EXERCISE PROMPT: For this exercise, output the line containing "The image size is (648, 392)." and every line after it through the end of the records, exactly, and no other line.

★ ★ ★ ★ ★ ★ ★

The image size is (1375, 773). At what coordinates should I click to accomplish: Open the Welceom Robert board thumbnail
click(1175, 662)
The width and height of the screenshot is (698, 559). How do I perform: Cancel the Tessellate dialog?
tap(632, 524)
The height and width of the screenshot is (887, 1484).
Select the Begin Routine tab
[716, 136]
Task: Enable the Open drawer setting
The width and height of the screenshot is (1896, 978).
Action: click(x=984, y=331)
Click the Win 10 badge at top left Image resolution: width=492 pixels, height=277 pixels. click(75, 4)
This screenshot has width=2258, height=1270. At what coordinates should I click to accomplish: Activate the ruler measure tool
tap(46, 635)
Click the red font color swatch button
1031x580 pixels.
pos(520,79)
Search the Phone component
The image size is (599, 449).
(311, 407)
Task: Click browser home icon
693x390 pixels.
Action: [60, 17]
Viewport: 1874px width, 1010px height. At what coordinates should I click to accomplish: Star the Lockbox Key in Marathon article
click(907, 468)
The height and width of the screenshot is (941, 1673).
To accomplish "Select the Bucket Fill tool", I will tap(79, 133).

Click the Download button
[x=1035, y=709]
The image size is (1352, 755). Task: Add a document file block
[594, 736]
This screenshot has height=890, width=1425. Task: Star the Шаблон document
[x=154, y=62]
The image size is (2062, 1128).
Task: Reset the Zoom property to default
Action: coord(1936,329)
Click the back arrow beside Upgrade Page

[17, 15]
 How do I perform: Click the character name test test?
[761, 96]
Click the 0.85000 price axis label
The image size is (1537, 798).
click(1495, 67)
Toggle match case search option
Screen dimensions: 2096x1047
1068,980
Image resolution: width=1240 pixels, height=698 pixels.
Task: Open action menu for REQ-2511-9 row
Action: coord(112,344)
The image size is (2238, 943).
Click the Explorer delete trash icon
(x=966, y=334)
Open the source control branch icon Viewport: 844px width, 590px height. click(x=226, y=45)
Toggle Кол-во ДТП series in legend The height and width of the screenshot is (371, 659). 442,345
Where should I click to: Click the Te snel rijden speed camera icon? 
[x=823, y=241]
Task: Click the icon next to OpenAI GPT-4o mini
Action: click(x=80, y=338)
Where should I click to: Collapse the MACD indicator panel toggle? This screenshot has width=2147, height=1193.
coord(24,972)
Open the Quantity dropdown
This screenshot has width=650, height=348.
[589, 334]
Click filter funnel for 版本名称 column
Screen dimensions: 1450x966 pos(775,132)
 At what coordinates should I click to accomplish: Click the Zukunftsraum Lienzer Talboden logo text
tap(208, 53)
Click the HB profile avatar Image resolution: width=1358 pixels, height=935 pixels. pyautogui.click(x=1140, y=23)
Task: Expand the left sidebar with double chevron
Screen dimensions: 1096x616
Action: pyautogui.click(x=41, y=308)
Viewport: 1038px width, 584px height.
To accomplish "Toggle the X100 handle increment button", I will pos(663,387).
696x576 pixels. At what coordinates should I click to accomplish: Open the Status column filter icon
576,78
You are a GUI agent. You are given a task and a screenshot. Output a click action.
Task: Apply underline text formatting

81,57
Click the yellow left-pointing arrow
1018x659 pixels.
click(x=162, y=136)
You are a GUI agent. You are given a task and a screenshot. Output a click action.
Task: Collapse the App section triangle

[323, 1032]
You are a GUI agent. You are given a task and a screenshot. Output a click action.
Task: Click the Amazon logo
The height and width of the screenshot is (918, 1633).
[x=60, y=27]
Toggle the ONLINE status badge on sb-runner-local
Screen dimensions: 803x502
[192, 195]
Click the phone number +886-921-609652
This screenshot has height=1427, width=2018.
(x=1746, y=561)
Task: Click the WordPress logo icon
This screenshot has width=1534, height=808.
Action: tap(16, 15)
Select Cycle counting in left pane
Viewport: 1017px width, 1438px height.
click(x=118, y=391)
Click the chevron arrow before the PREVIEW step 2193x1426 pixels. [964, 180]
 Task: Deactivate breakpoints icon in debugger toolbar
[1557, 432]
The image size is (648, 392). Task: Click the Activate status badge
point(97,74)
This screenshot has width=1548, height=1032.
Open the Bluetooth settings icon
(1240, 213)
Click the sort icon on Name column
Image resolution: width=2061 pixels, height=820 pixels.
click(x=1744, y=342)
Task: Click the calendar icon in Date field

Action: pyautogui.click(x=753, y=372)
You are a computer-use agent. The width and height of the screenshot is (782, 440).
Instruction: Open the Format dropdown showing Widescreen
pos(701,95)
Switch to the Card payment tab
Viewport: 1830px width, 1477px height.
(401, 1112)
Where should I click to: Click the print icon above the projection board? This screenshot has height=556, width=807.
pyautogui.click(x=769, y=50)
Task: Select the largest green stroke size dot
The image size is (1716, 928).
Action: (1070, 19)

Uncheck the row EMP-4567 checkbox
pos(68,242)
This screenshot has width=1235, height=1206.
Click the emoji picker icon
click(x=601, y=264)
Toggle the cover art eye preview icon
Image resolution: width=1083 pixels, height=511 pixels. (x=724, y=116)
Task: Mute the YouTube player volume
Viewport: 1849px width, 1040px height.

★ ★ ★ ★ ★ ★ ★

REPLY TO THE TASK:
The image size is (648, 392). Task: Click the Activate status badge
point(97,74)
This screenshot has width=1548, height=1032.
Open the Bluetooth settings icon
(1240, 213)
Click the sort icon on Name column
Image resolution: width=2061 pixels, height=820 pixels.
click(x=1744, y=342)
Task: Click the calendar icon in Date field

Action: pyautogui.click(x=753, y=372)
You are a computer-use agent. The width and height of the screenshot is (782, 440).
Instruction: Open the Format dropdown showing Widescreen
pos(701,95)
Switch to the Card payment tab
Viewport: 1830px width, 1477px height.
(401, 1112)
Where should I click to: Click the print icon above the projection board? This screenshot has height=556, width=807.
pyautogui.click(x=769, y=50)
Task: Select the largest green stroke size dot
The image size is (1716, 928).
Action: (1070, 19)

Uncheck the row EMP-4567 checkbox
pos(68,242)
This screenshot has width=1235, height=1206.
Click the emoji picker icon
click(x=601, y=264)
Toggle the cover art eye preview icon
Image resolution: width=1083 pixels, height=511 pixels. (x=724, y=116)
Task: Mute the YouTube player volume
Viewport: 1849px width, 1040px height.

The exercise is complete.